Things are different now.  I have learned a tremendous amount about boundaries and their necessity, and I have established some.  Rather than delineate them here, I prefer to let them unfold as needed.  As you know, I've never been a fan of the thou shalt nots and part of the habit of behavior I'm trying to change is the need to control for every possible outcome.  The most important thing you need to know is that some things I tolerated in the past are no longer acceptable.  And some patterns that we established, I am no longer willing to continue.  When the moments inevitably arise, I can inform you that you've hit a boundary, but I think it will be pretty obvious.  However, if you are ever unclear or unsure, please ask.  I trust us to figure it out.

In the past, I fell into the habit of caretaking.  I gave help whether I was asked for it or not, and whether it was needed or not.  I see now that this behavior can be taken to the extreme, and when it is, it hurts both you and me.  And I don't doubt that there were times when when you enforced your boundaries against my caretaking, and I felt threatened.  I have learned more about this and feel (relatively) confident that when it comes up again, I will not take your enforcement of your boundary as rejection, but rather as a way to love you on your terms.  I hope your reaction to my boundaries will be similar.

I have a long way to go, and I recognize that.  The biggest thing I need from you, Friend, is this:  If you are unsure of my intent and motivations, please ask, rather than fill in the blanks yourself.  I know this is a big request, especially since in the past, I was less aware of and less honest about my true feelings.  I understand the need to fill in the blanks when there are so many blanks that need to be filled.  I've learned what happens when I leave room for interpretation.

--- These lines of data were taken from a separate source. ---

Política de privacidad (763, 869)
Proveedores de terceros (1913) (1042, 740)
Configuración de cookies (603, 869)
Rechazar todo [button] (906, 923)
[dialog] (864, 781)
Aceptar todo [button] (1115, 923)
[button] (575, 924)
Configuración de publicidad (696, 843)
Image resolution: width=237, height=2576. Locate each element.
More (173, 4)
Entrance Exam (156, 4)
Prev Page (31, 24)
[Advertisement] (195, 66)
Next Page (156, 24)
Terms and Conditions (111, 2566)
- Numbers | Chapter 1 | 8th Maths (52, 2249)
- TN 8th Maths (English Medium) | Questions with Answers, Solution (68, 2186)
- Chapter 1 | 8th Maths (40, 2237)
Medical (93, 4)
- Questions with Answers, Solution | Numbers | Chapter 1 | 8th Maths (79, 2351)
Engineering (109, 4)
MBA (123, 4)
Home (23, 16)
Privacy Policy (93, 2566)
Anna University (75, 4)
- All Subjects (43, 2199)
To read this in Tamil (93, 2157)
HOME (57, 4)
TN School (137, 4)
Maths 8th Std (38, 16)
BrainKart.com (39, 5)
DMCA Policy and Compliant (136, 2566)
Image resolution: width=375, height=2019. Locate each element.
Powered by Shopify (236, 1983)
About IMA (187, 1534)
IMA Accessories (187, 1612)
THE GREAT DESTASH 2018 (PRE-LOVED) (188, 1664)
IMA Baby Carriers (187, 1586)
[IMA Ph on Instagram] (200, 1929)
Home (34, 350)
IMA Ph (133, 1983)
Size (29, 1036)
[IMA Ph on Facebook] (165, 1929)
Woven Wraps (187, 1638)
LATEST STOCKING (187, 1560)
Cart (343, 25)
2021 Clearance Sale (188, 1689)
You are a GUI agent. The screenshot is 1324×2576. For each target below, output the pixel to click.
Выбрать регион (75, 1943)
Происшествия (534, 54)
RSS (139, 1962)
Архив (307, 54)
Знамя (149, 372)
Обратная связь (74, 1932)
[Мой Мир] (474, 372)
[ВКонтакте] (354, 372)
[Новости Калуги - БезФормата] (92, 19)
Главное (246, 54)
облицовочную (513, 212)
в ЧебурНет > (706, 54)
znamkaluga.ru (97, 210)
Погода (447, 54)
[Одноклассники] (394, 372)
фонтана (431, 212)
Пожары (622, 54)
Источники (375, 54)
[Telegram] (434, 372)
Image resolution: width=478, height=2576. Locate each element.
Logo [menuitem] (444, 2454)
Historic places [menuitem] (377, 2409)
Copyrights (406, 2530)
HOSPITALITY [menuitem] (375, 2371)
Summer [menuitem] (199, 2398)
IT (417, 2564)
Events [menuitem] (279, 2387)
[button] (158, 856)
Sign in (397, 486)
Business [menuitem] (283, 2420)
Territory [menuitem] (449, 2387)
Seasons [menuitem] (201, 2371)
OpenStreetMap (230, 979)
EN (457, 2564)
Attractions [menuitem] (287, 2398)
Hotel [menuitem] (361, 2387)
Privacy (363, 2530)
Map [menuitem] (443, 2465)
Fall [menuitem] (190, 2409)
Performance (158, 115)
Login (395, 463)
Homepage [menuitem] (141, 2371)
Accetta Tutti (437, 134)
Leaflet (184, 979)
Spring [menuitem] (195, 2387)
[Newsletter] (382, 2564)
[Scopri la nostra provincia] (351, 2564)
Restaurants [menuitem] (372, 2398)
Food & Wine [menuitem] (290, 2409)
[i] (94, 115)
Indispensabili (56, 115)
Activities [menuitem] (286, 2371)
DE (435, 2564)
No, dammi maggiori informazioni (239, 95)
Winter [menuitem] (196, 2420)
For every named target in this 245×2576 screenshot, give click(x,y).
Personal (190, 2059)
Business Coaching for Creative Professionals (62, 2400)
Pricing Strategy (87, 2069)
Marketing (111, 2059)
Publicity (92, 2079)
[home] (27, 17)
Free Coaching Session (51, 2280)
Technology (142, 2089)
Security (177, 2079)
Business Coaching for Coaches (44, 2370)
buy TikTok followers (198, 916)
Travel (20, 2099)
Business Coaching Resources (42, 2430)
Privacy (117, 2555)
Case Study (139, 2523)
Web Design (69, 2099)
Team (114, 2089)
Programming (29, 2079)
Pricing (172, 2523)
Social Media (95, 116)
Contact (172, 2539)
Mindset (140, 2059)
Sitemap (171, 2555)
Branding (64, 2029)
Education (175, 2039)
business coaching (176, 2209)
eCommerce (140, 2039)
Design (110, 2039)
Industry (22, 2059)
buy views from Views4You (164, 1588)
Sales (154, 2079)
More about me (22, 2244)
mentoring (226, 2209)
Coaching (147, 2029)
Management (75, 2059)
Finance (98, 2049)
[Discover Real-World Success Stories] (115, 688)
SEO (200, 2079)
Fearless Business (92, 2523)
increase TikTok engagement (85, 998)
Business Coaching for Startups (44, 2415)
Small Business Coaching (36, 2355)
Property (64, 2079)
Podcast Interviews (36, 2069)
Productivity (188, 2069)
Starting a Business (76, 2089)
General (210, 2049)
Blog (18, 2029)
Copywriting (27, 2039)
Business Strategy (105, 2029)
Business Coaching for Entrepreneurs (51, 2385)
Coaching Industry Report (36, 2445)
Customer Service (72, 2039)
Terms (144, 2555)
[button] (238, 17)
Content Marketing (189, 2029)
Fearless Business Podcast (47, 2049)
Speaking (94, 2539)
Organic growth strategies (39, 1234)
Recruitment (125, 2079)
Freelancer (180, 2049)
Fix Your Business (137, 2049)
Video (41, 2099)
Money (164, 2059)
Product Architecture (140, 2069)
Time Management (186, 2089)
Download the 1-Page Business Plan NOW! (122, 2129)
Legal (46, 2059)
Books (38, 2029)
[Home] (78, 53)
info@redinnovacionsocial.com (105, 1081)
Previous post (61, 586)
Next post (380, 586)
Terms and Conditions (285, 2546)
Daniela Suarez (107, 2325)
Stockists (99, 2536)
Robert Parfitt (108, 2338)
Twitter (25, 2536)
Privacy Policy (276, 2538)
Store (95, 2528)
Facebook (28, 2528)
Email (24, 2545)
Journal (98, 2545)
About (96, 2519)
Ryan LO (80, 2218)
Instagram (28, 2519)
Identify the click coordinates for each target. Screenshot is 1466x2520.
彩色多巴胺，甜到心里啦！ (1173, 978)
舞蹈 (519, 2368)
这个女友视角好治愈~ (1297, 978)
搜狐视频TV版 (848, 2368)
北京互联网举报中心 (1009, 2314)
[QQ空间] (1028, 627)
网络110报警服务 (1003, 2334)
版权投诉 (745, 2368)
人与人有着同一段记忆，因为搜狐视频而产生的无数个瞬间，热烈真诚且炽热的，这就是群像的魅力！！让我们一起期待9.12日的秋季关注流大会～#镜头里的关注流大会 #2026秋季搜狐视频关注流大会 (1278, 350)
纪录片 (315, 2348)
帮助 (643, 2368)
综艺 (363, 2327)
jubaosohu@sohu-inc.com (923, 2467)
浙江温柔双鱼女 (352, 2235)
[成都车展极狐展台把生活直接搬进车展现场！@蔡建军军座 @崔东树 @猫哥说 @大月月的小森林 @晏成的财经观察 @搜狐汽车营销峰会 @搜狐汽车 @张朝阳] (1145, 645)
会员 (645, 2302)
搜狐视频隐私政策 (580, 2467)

My commitment to myself - and by extension to you, Friend - is to own my feelings.  I will own them all - the flattering, attractive ones, the pitiful needy ones, the ugly ones - all of them.  What you think of me - your opinion of me - is none of my business.  What you do with that opinion and how you treat me as a result IS.  So rather than worry about your perceptions of me, I'm going to do my very best to give you accurate data from which to draw conclusions.  The rest is beyond my control.

I'm sorry I didn't trust you enough to be completely honest from the very beginning.  It wasn't personal or aimed at you, and it certainly didn't affect only you.  I had to learn to love and accept all these parts of myself before I could even imagine them all being loved and accepted by someone else.

Thank you for sticking around during that not-so-great time.  I'm grateful for your friendship.